Britain’s rapacious rule of India where
a diamond was taken. Don’t bother me
with innocence, such natives have none.
Summer days when she swung up for the sky,
pushed by those who loved her and let her fly?
Just read my report, there’s nothing to say.
You fester in anger as this story drifts away.
I worry if my daughter with a penis which
swings between her legs will ever play
football that's not ridiculed or swim races
leading the pack. You want other concerns?
Which pronouns go on badges, how to address
students who are trans in Year 7 plus bipolar
then develop global-warming phobia when
a dealer gets killed in Minnesota or wherever.
I’m studying in my spare-time. I read
Times' articles – two in Nature – and now
wear masks everywhere, including my car.
Such girls spread it vaping or in their tears.
DAYS WITH DARK WATER
Prose is too viscous, but I cannot paint;
my words will have to work. I saw her first
going in and out of shops, cars, buses.
Nothing to note but there must have been
something or I wouldn’t be writing. Maybe
it’s not how people stand, but in the way
they move from place to place, skittering,
showing nowhere feels safe.
Flitting’ is the word I wanted.
Tuneless whistling of a delivery man
summoning her like some sad bird to
its rattling cage bars. Absurd to have
such fancies, but she tottered around
his van then hopped in the back.
I’ll write my first letter:
Dear Young Lady who Flits,
How odd to address you as such!
I must not rush; this may be my
only chance. Stay slow and calm,
I’ll keep telling myself.
I fear you’re in danger;
you already know it.
Notice how I used a
semi-colon there as
I was once a teacher.
Men from the east are
crueller than any even
you may have met. In
a local garden centre
I bought a paperback on
the Mongol conquests.
I’d recommend The Works –
it’s not just for true crime or
books of different horoscopes.
I don’t think those migration
Issues are from the past.
There is grooming and it
will have happened to you:
Days with dark water, summer,
but overcast, some gardens –
Derby say – by the wide Derwent.
You were Year 8, friendship issues,
so you walked on your own by
the open river, after school
on the last day of term.
Then in an abandoned house
on a dual carriageway?
The outskirts of all towns
in England have one.
Gaunt, high walled,
some barbed wire,
planks for windows.
Cars speed by yet
no one ever stops.
No one could see what
happened so I'Il let my
imagination run wild.
Will you write back
and say you're safe?
YOU ONCE KNEW
Dear Sir,
I say this as you were a teacher when I hardly did much school. You
write like I’m a sad child but it’s me in charge and you are surely
a paedo? I found some dumb poem by you about a place like that
river where I got caught. I don’t regret it now. It’s always too late:
Like a place you once knew but were seeing
somehow for the first time, washed clean in
clear sunlight without your worries. Be still my
memories, those permanent blocks; sudden
is the word needed for anything now entering
this field of view, be it birds or slight movement
in a tree by an empty sky in the late day’s blue of
impossible clarity, holding neither cold nor warmth.

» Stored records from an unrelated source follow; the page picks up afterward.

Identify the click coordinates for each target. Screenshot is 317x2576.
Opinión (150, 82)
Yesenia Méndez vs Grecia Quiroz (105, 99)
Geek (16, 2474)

I don’t think it’s no good but might be and would make no
difference. Not to you and certainly not to me. You could get up
and sing about me in some pub. Either no one would listen, or
everybody would and no one would care.
I used ‘would’ too many times – words like that say a lot about me.
I don’t mean Karaoke, which gets them crying, or two-for-one and
meal deal extra grill.
Even then I think eating is more important. Probably makes no sense
but write back where you left your first letter.
That house is not what you think. It’s still a kids’ home and good
people work there.
Those boys who lurk also bring takeaways – Tikka sometimes.
Who don't need it once every while?
LET ME IMAGINE
In our English towns, how it is to be poor;
staggering like in a Russian novel:
a girl alone with gaping strangers.
Maybe you could go to Greggs
as they do cheap sausage rolls
perhaps a corned-beef pasty?
I had one and vomited it on
the pavement in Kidlington.
When I dropped this letter off
I slowed on the dual carriageway
took a sharp left into closed gates.
Is that usual? I saw faces from upper
windows though not yours. Presumably
you don't live there anymore. A swift hand
from the gate grabbing for delivery. Thirty
pounds thrust in my palm, which I return for
some healthy food. Greek yoghurt is best
maybe bubble tea. I went behind the house
and saw a lonely garden, a broken swing and
scorched grass around a tin-tray barbeque
from a garden centre. Was there a party?
NOT MUCH ANYWHERE ANYMORE
Dear Sir,
It was my leaving-do not a school prom exactly but they did what
they could!! As you says parking is hard and access not good so
many friends couldn't make it to the house. And who are you to
laugh??
Sorry maybe you’re not but it’s easy to drive past and say who’d live
on some dual carriageway who’d have a barbeque in a garden with
nothing but a broke swing who’d live at all really.
One day I'll look at you find where you live sit and watch you'd
better be careful. I know how sick are all levels of men so don't be
fixed on those boys some who loved me as they knew best.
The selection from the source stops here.